The Wall Street Journal’s top financial columnist praised President Donald Trump for issuing executive orders aimed to scale back consumer protections in the financial industry because the rollbacks would boost profits for big banks, ignoring the reality that the rules were put in place to protect the public, not the banking industry.
The Journal’s chief economics commentator, Greg Ip, hailed recent actions by Trump to curb government oversight of big banks in a February 8 column, claiming this would provide “regulatory relief” by addressing “a serious flaw” in banking regulations that focused merely on “financial stability and consumer protection” and “largely ignored the [regulatory] costs.” Ip noted that consumer advocate Sen. Elizabeth Warren (D-MA) and European Central Bank president Mario Draghi took issue with letting banks have more leeway, but he dismissed their concerns, stating, “The worriers should relax.” From The Wall Street Journal:
The worriers should relax. In the 10 years since the financial crisis began, the regulatory pendulum has moved relentlessly in the direction of tougher restrictions on finance. Mr. Trump’s order reverses the direction of the pendulum but there is little sign his administration wants it back to where it was in 2007.
His order does, however, address a serious flaw in the post-crisis regulatory crackdown: In pursuit of financial stability and consumer protection, it largely ignored the costs of forgone lending, economic growth and consumer choice. Mr. Trump has signaled those costs must now be taken into account. He has asked his Treasury Secretary (now awaiting confirmation) to report back in 120 days on how well current regulations promote growth, efficiency and competitiveness. Over time, that could generate a better balanced supply of credit to a wider range of companies and households without making the financial system much riskier.

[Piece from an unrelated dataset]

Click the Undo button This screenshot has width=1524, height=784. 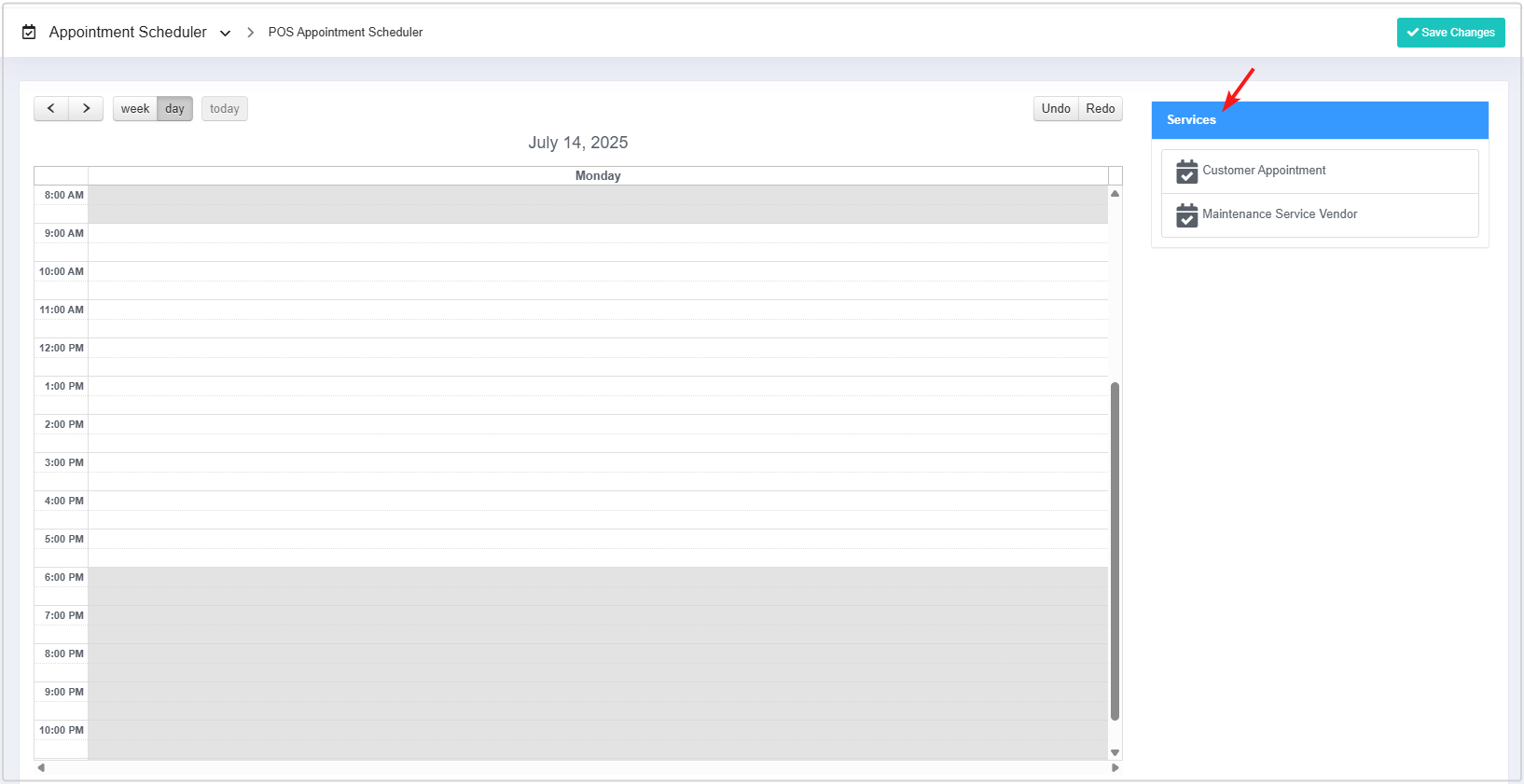pyautogui.click(x=1056, y=109)
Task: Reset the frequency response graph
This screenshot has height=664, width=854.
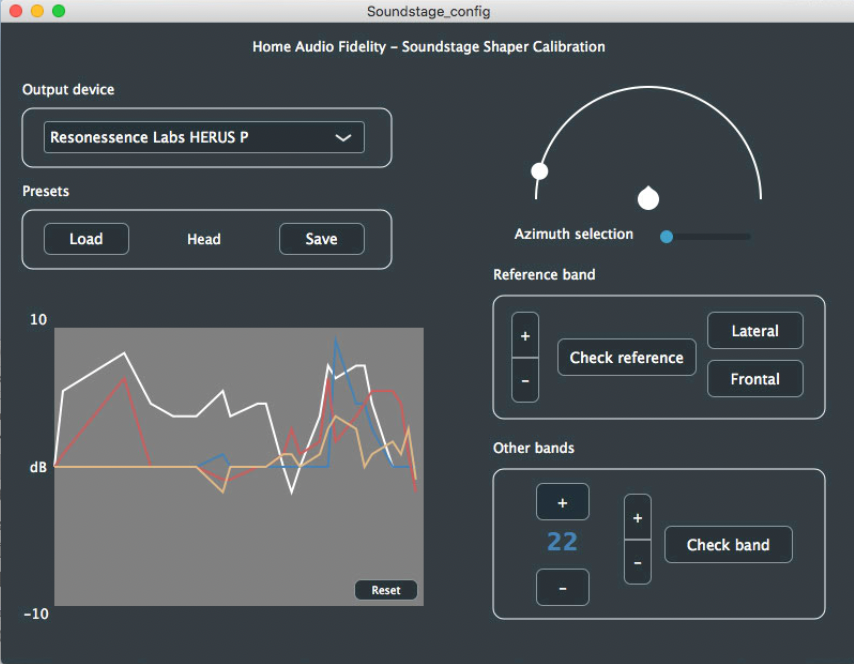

Ip continued that the consumer protections built into the Dodd-Frank Act, the CARD Act, and the Department of Labor’s fiduciary rule, which requires financial advisers to work in their clients’ best interests, “have carved into banks’ profitability” since their pre-recession peak. Ip concluded that the rules enacted after the 2008 financial crisis do little to prevent another financial crisis, except for rules that increased the amount of hard money a bank must hold in reserve relative to its debt risks. But Ip claimed the Trump administration “doesn’t appear to plan on rolling [capital requirements] back much.”
The executive orders that Ip praised directed departments to account for the regulatory costs of consumer protections when deciding which rules to roll back, which the Journal’s own reporting has concluded could create a $100 billion windfall for investors by loosening capital requirements at banks. These capital requirements are the same ones that Ip argued stand “the best chance of preventing another financial crisis.”
Ip argued that “a serious flaw” in the current slate of consumer protections is that they focus on protecting consumers and “in theory” could “reduce growth,” but in reality the three biggest banks reported strong fourth quarter earnings last year and CNBC reported that banks enjoyed record profits in the second quarter of 2016. These reports coincide with a February 2016 report from the Government Accountability Office (GAO), which found that the regulatory structure created after Dodd-Frank “has contributed to the overall growth and stability in the U.S. economy.”
Ip’s emphasis on bank profits fails to recognize that Dodd-Frank, the CARD Act, and the fiduciary rule are designed to minimize exploitation, not maximize profit. Dodd-Frank was enacted to protect the economy by empowering the Federal Reserve System with broader banking oversight and created new protections for consumers through the Consumer Financial Protection Bureau (CFPB). The CARD Act created even more protections for consumers, including limiting interest rate hikes on credit cards. The fiduciary rule ensures consumers receive financial advice catered to their best interests rather than their adviser’s bottom line, something that Ross Eisenbrey of the Economic Policy Institute (EPI) characterized as a“no-brainer” given that the investment advice industry “makes billions of dollars from conflicted advice.”
If Ip really wants the Trump administration to focus on increasing bank profits, heaping praise on executive orders that will weaken the economy and undermine an already profitable financial industry is a bizarre place to start. Jeff Spross of The Week put it bluntly in a February 6 column blasting Trump’s regulatory rollback: “Who on Earth would view deregulating the financial industry as a good idea?” Writing for The Guardian, Nils Pratley didn’t mince words either, characterizing the concept that banks are over-regulated as a “half-baked idea” and “nonsense” while adding that there is little evidence of consumer protections standing in the way of the industry’s growth.
Ip’s decision to defend Trump’s attempts to deregulate the financial sector may lend credence to reports that the Journal is intentionally taking a softer tone with the president and pressuring reporters “to reflect pro-Trump viewpoints” in articles. The Journal’s behavior is not surprising, as its right-wing editorial board has led a years-long campaign against consumer protections.